Poetic Promise

… and other things.

Last week, or maybe a bit before, I made the final selections for my book of poetry. I printed every page, which is a lot, but not so much as it may sound since they are mostly rather short poems, and printed I held them in my hands. I sorted them. First by very beginnings and very end endings. Then I counted their lines and scored lists at their feet of tokens and themes and what visions they brought me. I removed a few, who had no place among the others, and that gave me a center middle. Which was too much for start or end. From there I managed to give them an order, finding which would lay against and which wanted no page near another. I read them all again, first line and center and last. I wrote their order at the top corner, starting with 0 and moving on from there each one from 1 to 53. And that’s how many there will be. With other things between.
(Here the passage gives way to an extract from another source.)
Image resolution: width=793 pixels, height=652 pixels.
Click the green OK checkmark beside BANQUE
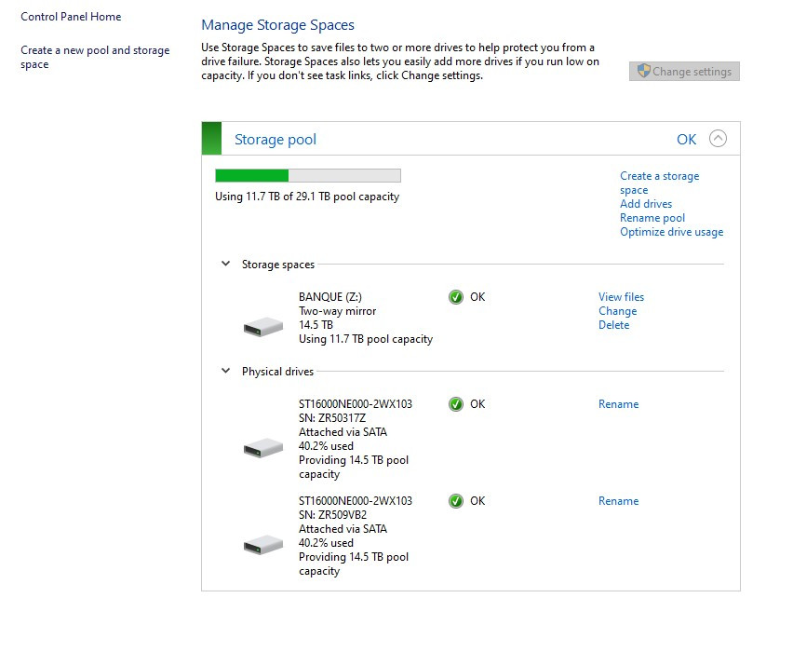coord(456,297)
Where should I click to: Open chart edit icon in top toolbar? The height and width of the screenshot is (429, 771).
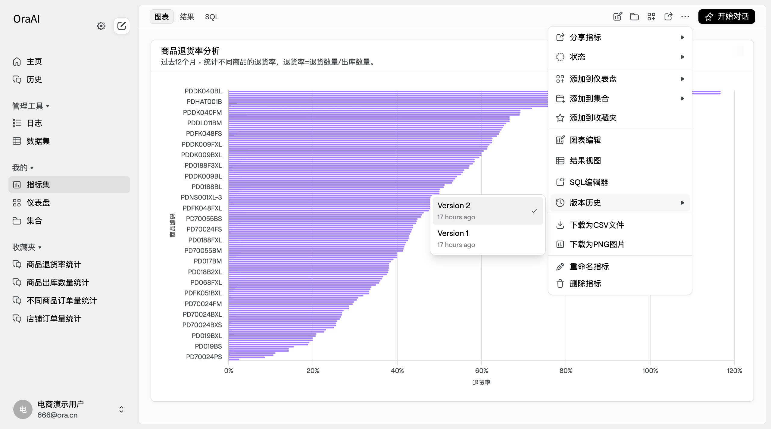617,17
My partner is helping me with finding a way to format the book so that it’ll be relatively pain-free and compatible with a self publishing company or two. Because this book is going to be an actual book… more than just a notepad in my hands.
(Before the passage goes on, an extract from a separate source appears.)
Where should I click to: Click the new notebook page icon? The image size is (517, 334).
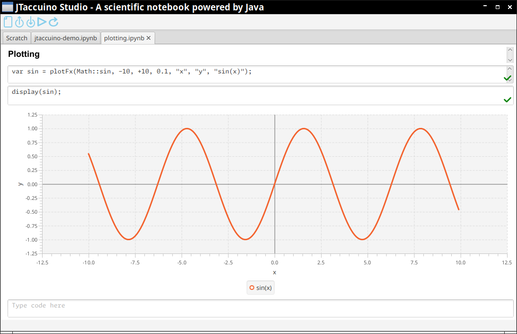pyautogui.click(x=8, y=22)
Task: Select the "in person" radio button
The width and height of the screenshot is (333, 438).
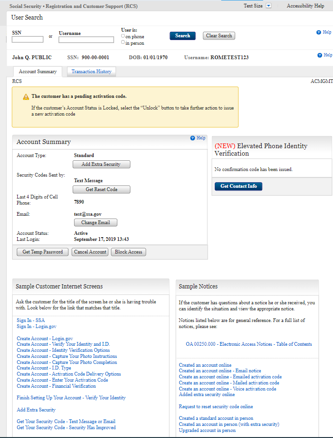Action: click(x=123, y=42)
I’ve had a few people shrug or wonder about that. Telling me how I should handle my things, as if they were not book worthy or book able. I’m not sure what inspires this sort of reaction in others, but I just shake my head and let them know that while I may have downloads, these poems – my poems – will be an actual book, with weight and mass and a surface to touch. I even plan to sell them, though at first I had planned on a book for myself only. This intent tends to draw out the biggest reaction from people.

And sometimes I have a pang in my chest, a worry that I am being foolish, but it doesn’t matter in the end. I will have my book. My first book. To hold and smell and love. My words will be real physical things that take up space – and that’s something I’ve always wanted.

I have no idea how long this will take me, but it’s been a process of many years already.
Once I bought a sturdy little notebook, with a soft hide and an elastic closure, and a little purple ribbon attached to mark place. I chose it for my poetry, and in it I wrote as close to every day as I could manage, which sometimes was not at all like every day. Sometime early last year I realized that it was nearly full, and I decided that when it was full I would make a book, and last summer, with a full notebook, I started transcribing them onto the computer, carefully editing what needed correction, because daily practice is often rough and in the moment, without much use for proper spelling or strict structure. Of course, there were many, many more poems in my notebook than will go into my book, once they were all typed up, I removed all but what would fit according to the lines of daily poetry strictly, sorting them into different folders and keeping aside the chosen few.

This book is the culmination of a hope and a practice to fill that space. It will be the coalescing of a promise of poetry and word and repeated days.

I’m really excited and I hope to share it with you soon.